La breve analisi proposta da Francesco sottolinea come si sia persa la direzione. Se il cammino globale dopo la seconda guerra mondiale aveva fatto sperare nella maturazione di valori universalmente riconosciuti, la realtà ci dice che siamo lontani dalla meta. Si può invece parlare di retrocessione dei diritti umani, di un ritorno ai conflitti tribali, di interesse, di un crescente distacco tra politica, finanza e vita. In altre parole, quello slancio di internazionalità e di rinnovamento che aveva attraversato gli anni sessanta è scemato senza evidenti progressi.

Francesco nota come i diritti umani e la pace internazionale siano in uno stato di continua fragilità. In questa situazione, per stabilire la fraternità sociale si deve senz’altro puntare a ristabilire la pace tra i popoli. Non una pace qualsiasi, ma una pace tesa ad offrire possibilità di crescita alle persone. Si impone qui una riflessione su cosa sia la vera pace, e la necessità di cogliere il senso della vera pace.

Nel mondo biblico, ci si riferisce alla pace con la parola shalom. Ma shalom non significa pace nel senso di assenza di conflitto. La shalom biblica indica la situazione sociale in cui ogni persona può realizzarsi appieno, usando i propri talenti e sapendo attingere alle risorse comuni. La shalom biblica richiede un vero cammino comunitario per raggiungere la giustizia sociale, l’equa distribuzione delle risorse, un vero spazio personale in cui la singola persona può maturare la realizzazione personale e i rapporti personali.

La shalom quindi prevede successo ma anche felicità personale e comunitaria. Prevede anche l’impegno sociale di tutti. La shalom non si ottiene attendendola standosene con le mani in mano, o sperando che altri lottino per noi. La vera pace va conquistata e si deve lottare per raggiungerla. Il termine lottare potrebbe sembrare fuori luogo in questo contesto.
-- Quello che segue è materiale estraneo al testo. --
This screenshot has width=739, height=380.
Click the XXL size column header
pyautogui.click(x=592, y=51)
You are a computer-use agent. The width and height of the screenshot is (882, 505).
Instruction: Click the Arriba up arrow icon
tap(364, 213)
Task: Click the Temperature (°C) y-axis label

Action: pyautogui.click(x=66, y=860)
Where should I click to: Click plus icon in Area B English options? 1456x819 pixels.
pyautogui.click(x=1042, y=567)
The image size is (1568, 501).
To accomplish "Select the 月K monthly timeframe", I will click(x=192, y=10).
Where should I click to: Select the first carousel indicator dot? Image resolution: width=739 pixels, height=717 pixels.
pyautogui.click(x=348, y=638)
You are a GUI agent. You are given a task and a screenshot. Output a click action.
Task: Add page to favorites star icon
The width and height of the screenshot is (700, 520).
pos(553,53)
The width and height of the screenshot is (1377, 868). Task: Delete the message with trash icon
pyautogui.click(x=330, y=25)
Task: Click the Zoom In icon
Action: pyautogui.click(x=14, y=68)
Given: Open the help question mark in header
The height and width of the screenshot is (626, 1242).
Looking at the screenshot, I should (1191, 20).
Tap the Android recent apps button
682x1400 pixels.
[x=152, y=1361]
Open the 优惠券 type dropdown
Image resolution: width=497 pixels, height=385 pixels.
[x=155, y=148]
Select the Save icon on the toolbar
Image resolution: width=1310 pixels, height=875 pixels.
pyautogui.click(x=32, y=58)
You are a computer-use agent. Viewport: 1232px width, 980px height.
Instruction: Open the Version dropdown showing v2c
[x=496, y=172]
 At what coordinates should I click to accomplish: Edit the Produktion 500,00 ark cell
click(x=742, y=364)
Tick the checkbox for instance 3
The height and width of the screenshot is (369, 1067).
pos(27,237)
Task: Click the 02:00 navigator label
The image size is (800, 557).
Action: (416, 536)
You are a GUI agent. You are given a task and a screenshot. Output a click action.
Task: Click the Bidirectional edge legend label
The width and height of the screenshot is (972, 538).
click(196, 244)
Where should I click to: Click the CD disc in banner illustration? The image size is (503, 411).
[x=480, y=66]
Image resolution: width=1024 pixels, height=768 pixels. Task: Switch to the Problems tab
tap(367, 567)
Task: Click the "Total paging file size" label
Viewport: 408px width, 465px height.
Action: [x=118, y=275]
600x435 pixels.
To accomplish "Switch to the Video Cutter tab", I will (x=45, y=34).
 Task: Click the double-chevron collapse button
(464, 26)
Invece, la shalom biblica prevede proprio che il singolo e la comunità si rendano coscienti dell’importanza di ricostituire sempre l’equilibrio tra le persone e le esigenze di tutti. Un equilibrio che rispetta l’alterità – il nostro essere simili ma diversi – mentre promuove l’unità.

L’enciclica Fratelli tutti ci sprona quindi ad essere protagonisti di questo cammino di riscoperta delle diversità, di conoscenza delle ricchezze della natura umana, e di ricerca di nuovi cammini di fraternità. Questo ci aiuterà a trasformare la globalizzazione da scontro tra modelli di vita in incontro tra persone.